Der „Tag der Selbsthilfe“ findet heuer zum fünften Mal statt. Über 70 Gruppen stellen sich vor und informieren über ihr Angebot. Im Mittelpunkt stehen zwei Themen: Zum einen ist das der gesunde Darm und die gesunde Ernährung, zum anderen das Ende des Lebens.

Sterben als gesellschaftliches Tabuthema

Denn obwohl wir dank Georg Kreisler wissen, dass der Tod ein Wiener sein muss, ist er auch in dieser Stadt ein Tabuthema. Jedes Jahr sterben etwa 16.000 Menschen in Wien - Grund genug, das Schweigen zu brechen, findet Rader: „Das Sterben gehört für uns alle zum Leben dazu.“

Veranstaltungshinweis: Der „Tag der Selbsthilfe“ findet heute von 10.00 bis 17.00 Uhr im Rathaus statt. Der EIntritt ist kostenlos.

Gerade für Menschen in Selbsthilfegruppen, die oft von chronischen Erkrankungen betroffen sind, sei eine Auseinandersetzung damit wichtig. Deshalb geht es am „Tag der Selbsthilfe“ sowohl um Sterbebegleitung und palliative Pflege als auch um den Umgang mit der Trauer. Gerade die persönlichen Erfahrungen von Mitgliedern in Selbsthilfegruppen sollen dabei laut Rader einen Platz finden.

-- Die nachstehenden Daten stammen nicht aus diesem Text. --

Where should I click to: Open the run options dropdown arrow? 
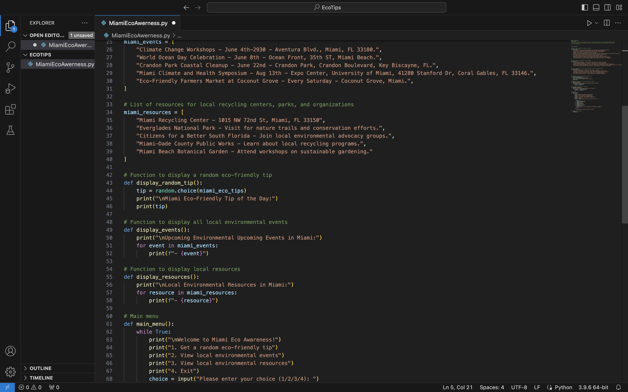(x=597, y=23)
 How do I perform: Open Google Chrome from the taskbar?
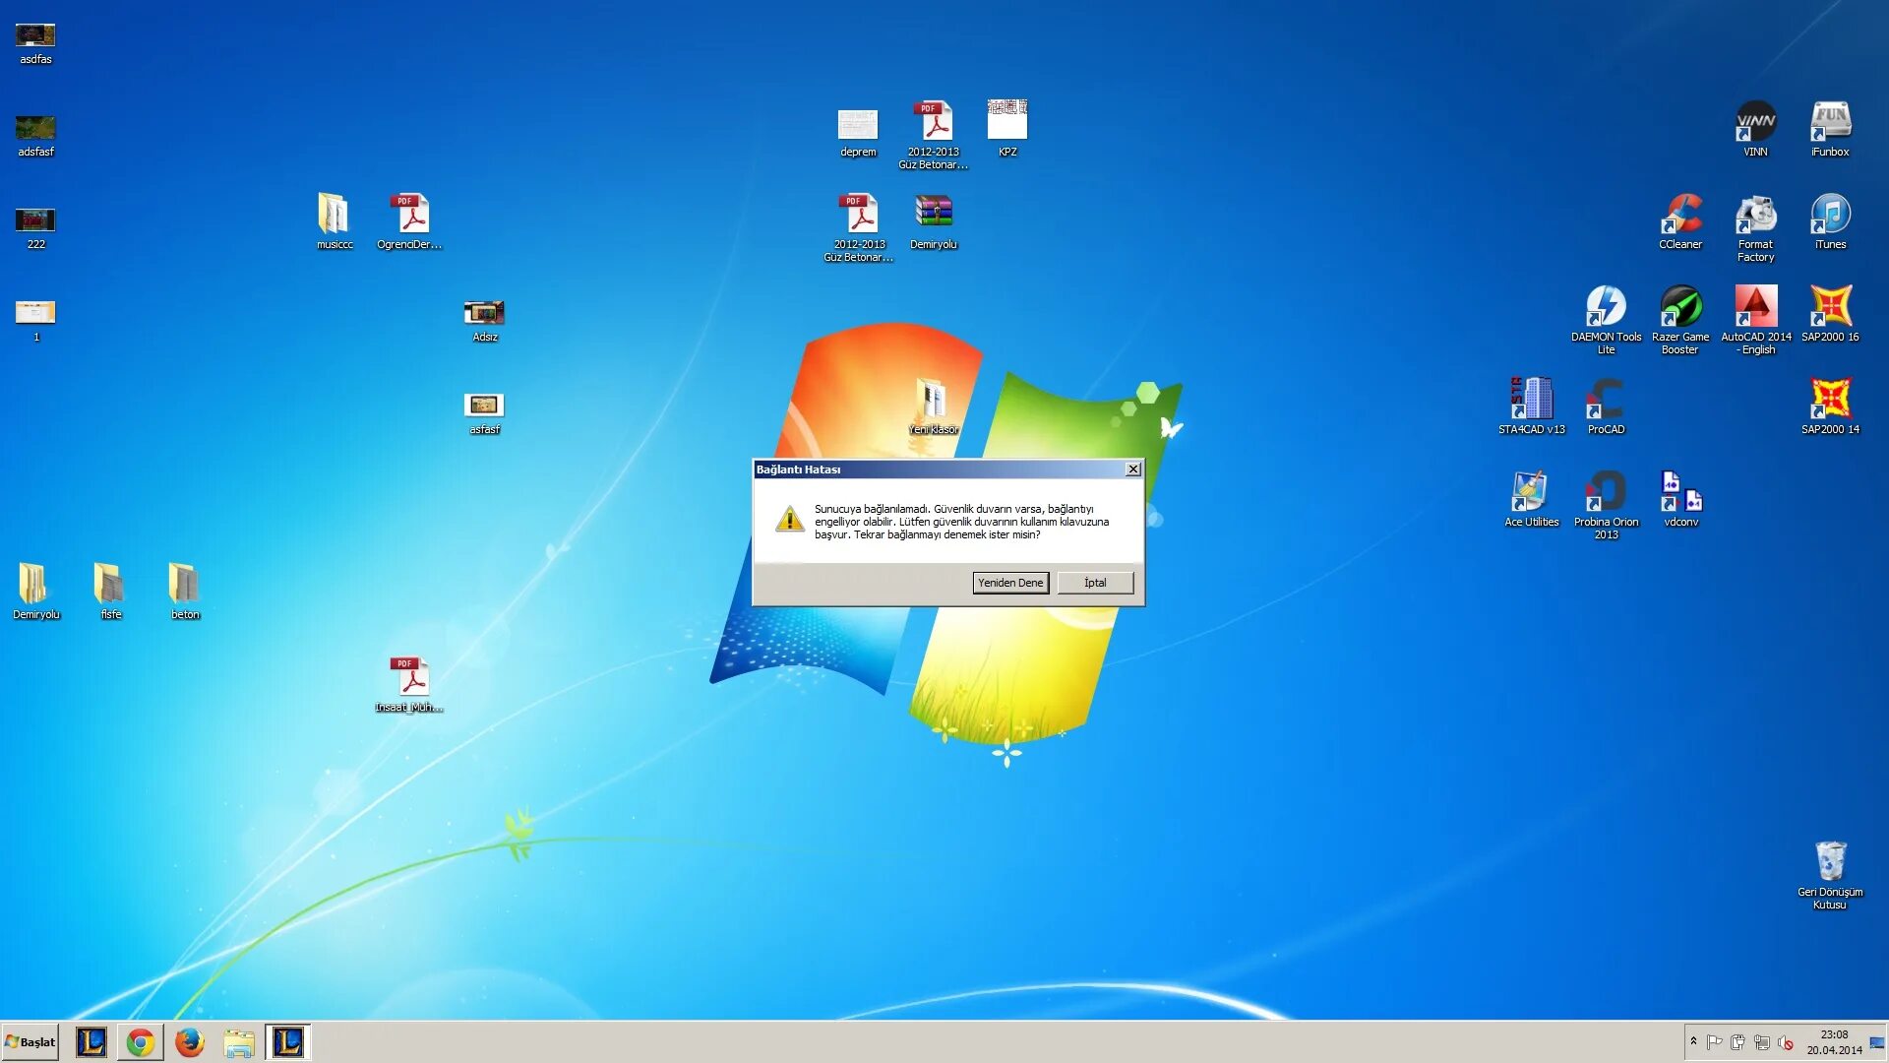pos(141,1042)
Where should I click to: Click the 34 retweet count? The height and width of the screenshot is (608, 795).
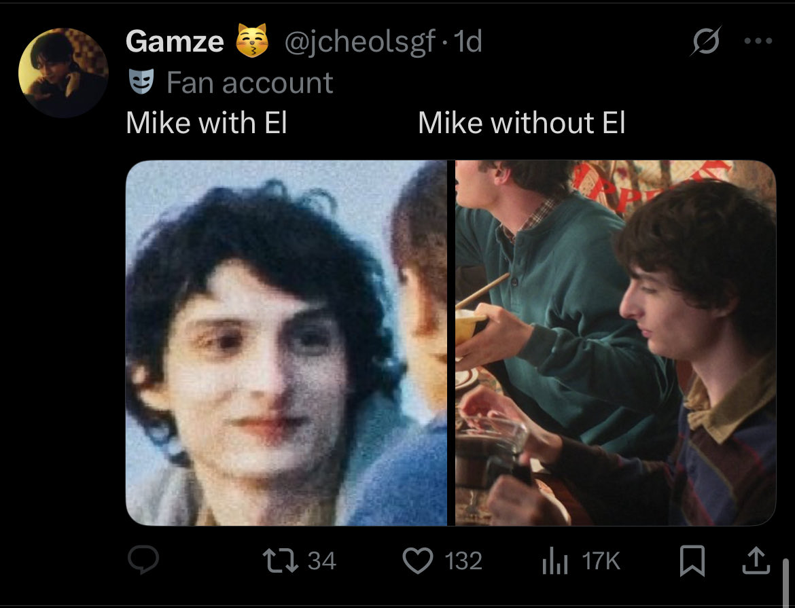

Selbsthilfegruppe braucht „nur Betroffene“

Zur Gründung einer Selbsthilfegruppe braucht es im Prinzip nur Betroffene. Einen rechtlichen Rahmen gibt es nicht, die Gründung eines Vereins ist nicht nötig. Die meisten Selbsthilfegruppen sind lose Zusammenschlüsse von Personen, die ein gemeinsames Problem teilen.

„Uns ist wichtig, dass selbst Betroffene dahinter stehen, keine kommerziellen Interessen verfolgt werden und dass es ein möglichst demokratisches Vorgehen ist“, so Rader. Die WIG vergibt bei Bedarf Förderungen für Selbsthilfegruppen. Der Höchstsatz liegt bei 1.800 Euro im Jahr.